Sunday, June 28, 2009

notes from the iVillage..

  I was recently on Facebook and took a quiz. Nothing unusual there. In fact, some of my friends live to take Facebook quizzes. As well they should. But I digress. I took a "Which Hogwarts teacher are you" quiz. Turns out I'm Remus Lupin. Yeah, exactly, the werewolf guy.

  Now, nothing wrong with that. Except that I have this special history with Harry Potter. When I got divorced, I struggled with the idea of how to stay close to my two daughters. With one, I seemed to be able to talk and share and the relationship just continued. With the other it was harder. She was younger and the silences were more pronounced. I floundered. Had doubts. Worried a lot. Until I heard she was devouring Harry Potter books.

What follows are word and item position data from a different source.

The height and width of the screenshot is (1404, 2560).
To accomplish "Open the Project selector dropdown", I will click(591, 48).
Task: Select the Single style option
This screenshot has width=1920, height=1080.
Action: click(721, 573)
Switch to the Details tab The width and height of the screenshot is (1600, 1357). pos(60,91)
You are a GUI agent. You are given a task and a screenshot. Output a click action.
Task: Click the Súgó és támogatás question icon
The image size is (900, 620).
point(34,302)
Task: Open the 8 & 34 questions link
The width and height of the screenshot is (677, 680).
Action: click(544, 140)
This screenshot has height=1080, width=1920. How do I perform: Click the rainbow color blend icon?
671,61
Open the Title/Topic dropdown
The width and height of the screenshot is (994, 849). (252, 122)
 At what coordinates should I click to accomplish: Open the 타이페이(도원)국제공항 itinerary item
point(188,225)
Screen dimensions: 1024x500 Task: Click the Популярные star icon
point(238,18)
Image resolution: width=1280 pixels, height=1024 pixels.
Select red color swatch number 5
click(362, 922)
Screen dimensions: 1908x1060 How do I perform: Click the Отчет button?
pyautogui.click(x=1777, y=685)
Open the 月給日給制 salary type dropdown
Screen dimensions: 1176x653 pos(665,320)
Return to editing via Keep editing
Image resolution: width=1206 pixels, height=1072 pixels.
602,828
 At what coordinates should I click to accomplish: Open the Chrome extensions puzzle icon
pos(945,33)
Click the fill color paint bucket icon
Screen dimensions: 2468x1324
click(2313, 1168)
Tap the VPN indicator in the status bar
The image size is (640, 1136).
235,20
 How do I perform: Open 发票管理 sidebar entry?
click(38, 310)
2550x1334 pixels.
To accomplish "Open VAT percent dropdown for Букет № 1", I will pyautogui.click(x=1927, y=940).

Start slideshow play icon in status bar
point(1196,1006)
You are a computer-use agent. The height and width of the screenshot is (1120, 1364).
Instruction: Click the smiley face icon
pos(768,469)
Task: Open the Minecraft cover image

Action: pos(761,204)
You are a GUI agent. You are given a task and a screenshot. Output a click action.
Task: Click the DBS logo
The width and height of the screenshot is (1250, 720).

  And I started to read them. To have a language to talk with her in. And I enjoyed them. And this barrier that I thought was there.....wasn't. It wasn't just Harry. Harry gave us a commonality to touch each other with. So, I thought of all this as the quiz told me I was Lupin. And it sorta fits. Lupin was a werewolf who didn't really fit in the wizarding world. Yet he had amazing lessons to give Harry. He was friends with Harry's father and mother. Yet he didn't really belong. I've struggled with "belonging" my whole life. I feel I have much to contribute but often feel distant from the very ones I want to contribute it too. Like Lupin, I see things that others don't, but often am just quiet while I wait for them to catch up. So I just keep working.

  On another note. Honesty. How do I feel about it? This blog is going to be as honest as I can possibly be.  I believe we learn from each other, from our experiences, shared. But I also realize that one person has asked me to refrain from putting them in this blog. I'll respect that.  It does get in the way when I want to write about certain things but that's really the only holdback I have. I just really feel that I can learn from someone else, and someone may learn from this blog. I could be wrong. 

An iWorld

  I believe we're living in an iWorld. iMac, iPod, iPhone. It seems to be unavoidable. And I'm not one of those "technology rots, gimme a pencil and slip of paper" people either. I don't run around ranting, "Where's my typewriter." (if you're unsure of that reference drop me a note in the iVillage).  I enjoy technology. No, not just enjoy, but embrace it. In fact, I'm waiting for the "iBerry." (And Apple, should it come to pass, just send the check -- and I'm sure someone will correct me and tell me how the iPhone already does what an iBerry does. No matter.).
  But we are speaking some serious "Jetson" like technology available to the "everyman." I recently purchased an iMac. And not the least of it because I was turned off by the IBM "you find it, you keep it ads." I mean really, the ad isn't making me believe they're committed to customer service. Anyway, I bought the iMac for a very simple reason. iChat. My daughters live in other parts of the iWorld and having the ability to "see and talk" rather than just speak over the telephone was the crucial factor. So Friday night, my daughter sent me an iChat invitation and we spoke for like an hour. Me sitting in an apartment on one coast and her in her apartment on the other coast. 
  Amazing stuff.   

Saturday, June 20, 2009

Father's Day

  I've wanted to write this post for a few days now. Father's Day is kinda important to me. I have two amazing, wonderful daughters. They are as different as could possibly be. But they are alike in ways I'm sure they are just learning about and hopefully will continue to discover about themselves. I'm proud of that. It should be a journey in which they discover not only their differences but their bonds. They have many. And one of the best experiences I've had in the last 10 years is watching them discover those bonds. 
  It's vaguely similar to what my sister and I have gone through. Discovering our trust in each other, and love for each other.  Just cause you grew up in the same family is no guarantee that you'll be close....or even care about each other. My sister and I are at a place where after a childhood spent torturing each other we complete each others sentences and long for opportunities to be together. I depend on her to keep me sane.....not an easy task under the best of circumstances.

  But my daughters. And Father's Day.

  When  I was named an assistant principal a while ago, in a Community School Board Meeting, I said, "I hope that they are as proud of me tonight as I have been of them every day of their lives."  Nothing much has changed. They are my conscience. And I am so grateful to be their "dad." Father's Day is more about them and the sense of happiness and fulfillment they bring to my life every day than anything I could ever do for them. I understand why my mom (henceforth known here as Satan) holds on to any relationship she can have with my brother (who I wouldn't lend a glass of water to in the desert and I'm sure he returns the favor). I don't agree with it but I understand it. And she should have it. 

  So it'll be a quiet Fathers Day. And that's okay. I love them every day.